地面の土に図を描きながら説明してくれていたレオンティウスさんが端正な顔立ちをこちらへ向けた。
「…という訳だ。理解してくれるか?」
「 あ、ごめん全然聞いてなかった。」
「(物凄く呆れた顔)」
「ごめん」
色々なことが起こった結果、ローディングに時間がかかって彼の話を聞いていなかった。申し訳ない と謝っていたところ、彼は溜息をついて話し始めた。
「要するに…
遺物というのは、天界、月界、地界、冥界にある生態系を保つ上で重要な物だ。
お前の世界には4つの遺物があり…」
「ちょ、ちょっと待って」
またもや話を遮ると、今度はあからさまに嫌な顔をされた。
「次はなんだ」「その天界、月界っていうの何?」
「…は?」「は?」
「え、し、知らないのかお前。月界を…」
「いや、知ってはいるけど、それ神話の話でしょ?」「え?」
「…え?」
そういうとレオンティウスさんは空を見上げて、
「月神よ…俺には荷が重すぎたかもしれません…」と何かに向けて話し出した。なんなんだお前。
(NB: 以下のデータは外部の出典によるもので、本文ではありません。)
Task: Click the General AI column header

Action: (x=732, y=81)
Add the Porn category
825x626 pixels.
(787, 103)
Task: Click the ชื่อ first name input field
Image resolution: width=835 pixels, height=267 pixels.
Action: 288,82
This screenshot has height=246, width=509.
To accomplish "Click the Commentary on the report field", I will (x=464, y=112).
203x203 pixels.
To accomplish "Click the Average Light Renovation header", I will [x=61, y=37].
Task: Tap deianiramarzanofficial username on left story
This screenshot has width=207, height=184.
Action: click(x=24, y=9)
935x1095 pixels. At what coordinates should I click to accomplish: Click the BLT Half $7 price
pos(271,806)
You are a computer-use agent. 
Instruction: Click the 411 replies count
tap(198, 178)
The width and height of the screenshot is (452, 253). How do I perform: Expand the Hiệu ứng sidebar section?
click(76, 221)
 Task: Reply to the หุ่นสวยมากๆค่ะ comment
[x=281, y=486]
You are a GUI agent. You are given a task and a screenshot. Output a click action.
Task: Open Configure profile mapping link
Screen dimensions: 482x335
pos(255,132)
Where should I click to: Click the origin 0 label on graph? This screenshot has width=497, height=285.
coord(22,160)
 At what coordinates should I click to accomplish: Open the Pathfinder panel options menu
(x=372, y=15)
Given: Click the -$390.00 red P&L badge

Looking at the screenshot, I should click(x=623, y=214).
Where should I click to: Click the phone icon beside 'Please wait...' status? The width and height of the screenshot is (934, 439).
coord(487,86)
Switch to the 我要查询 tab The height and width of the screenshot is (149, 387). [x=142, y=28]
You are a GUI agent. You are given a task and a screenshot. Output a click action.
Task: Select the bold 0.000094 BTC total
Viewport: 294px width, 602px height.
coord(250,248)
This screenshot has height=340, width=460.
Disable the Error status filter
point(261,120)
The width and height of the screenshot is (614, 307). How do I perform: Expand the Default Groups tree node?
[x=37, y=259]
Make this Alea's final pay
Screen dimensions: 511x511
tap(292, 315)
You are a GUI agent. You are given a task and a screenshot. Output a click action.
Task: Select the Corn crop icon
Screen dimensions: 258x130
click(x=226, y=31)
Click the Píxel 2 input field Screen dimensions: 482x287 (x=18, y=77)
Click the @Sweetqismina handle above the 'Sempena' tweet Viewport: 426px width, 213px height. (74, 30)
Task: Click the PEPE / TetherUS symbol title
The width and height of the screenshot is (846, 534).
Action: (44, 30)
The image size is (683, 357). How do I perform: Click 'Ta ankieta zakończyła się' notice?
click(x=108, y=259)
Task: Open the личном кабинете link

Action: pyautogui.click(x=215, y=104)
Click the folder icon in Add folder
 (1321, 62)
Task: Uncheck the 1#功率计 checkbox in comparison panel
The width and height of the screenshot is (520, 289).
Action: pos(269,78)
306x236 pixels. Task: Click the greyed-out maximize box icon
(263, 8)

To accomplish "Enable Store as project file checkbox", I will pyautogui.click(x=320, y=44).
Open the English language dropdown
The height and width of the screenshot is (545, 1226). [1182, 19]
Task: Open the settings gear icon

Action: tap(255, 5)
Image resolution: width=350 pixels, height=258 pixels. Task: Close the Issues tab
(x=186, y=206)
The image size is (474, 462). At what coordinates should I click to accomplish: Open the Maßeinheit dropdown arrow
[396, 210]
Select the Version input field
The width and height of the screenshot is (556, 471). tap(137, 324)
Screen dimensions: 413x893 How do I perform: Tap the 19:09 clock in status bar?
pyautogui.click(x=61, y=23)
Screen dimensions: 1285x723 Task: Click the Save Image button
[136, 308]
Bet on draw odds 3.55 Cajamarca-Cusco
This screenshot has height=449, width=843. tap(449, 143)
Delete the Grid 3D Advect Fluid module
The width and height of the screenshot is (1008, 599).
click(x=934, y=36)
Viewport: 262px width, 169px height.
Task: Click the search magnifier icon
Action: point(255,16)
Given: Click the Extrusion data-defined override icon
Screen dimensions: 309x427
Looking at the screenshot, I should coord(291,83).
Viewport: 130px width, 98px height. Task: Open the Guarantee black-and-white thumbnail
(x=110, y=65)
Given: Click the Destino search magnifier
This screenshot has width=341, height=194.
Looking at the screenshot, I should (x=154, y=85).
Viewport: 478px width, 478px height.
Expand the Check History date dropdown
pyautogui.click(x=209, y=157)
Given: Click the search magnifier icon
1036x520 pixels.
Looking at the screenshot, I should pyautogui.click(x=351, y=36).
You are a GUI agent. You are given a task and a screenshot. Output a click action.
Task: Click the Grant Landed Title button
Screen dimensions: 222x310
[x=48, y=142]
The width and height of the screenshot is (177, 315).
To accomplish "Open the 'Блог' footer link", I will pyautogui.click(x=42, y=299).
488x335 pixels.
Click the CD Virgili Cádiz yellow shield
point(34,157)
かと思いきや、ふと思いついたような顔をしてこちらに食い気味に話しかけてきた。
「その神話を聞かせてくれないか?頼む」
「別にいいけど…」
昔に読んだっきりで、たまに間違えているかもしれないが と言い訳のような事を言っていると、それでも良い と言われたので、必死に思い出しながら口を開く。
「…世界は元々一つの大地であった。
大地には、4つの神がいた。
天の神、月の神、地の神、冥の神…
神達はひとつの大地を分かち合い、
四柱の神がその均衡を保っていた。」
真剣な顔をして聞いているので、なんだかこっちも恥ずかしくなってくる。端正な顔で見つめられると…
「冥の神は、月の神に恋をした。
月の神も冥の神を愛していた… 二人は惹かれあっていた。 そしてある日、冥神は、 禁忌の「最後の大釜」に…え〜っと、なんだっけ…」
彼が急いで口を割ってきた。
「待て、少し違う。最後の大釜あたりを飛ばせ。」
それを言ったっきり、彼は黙って聞く体勢に入ったので、私も話を再開する。
「…ともかく、天の神はそれを許さず、世界を4つに切り裂き、冥と月を離した。地の神はその仲を取り仕切る物として、真ん中に追いやられた。
で、「創造神話」は終わりだったかな?」
話し終えると、レオンティウスさんは淡々と口を開いた。
「聞いたところ、間違っていない。」
「間違っていない…というのは?」
「その物語は神話ではない。 本当にあった歴史だ」
…
「えぇ…」
納得のいかない顔を浮かべた私に彼はこう言った。
「急にこんなことを言われても困るかもしれないが、長々しい説明は、まぁいいだろう…。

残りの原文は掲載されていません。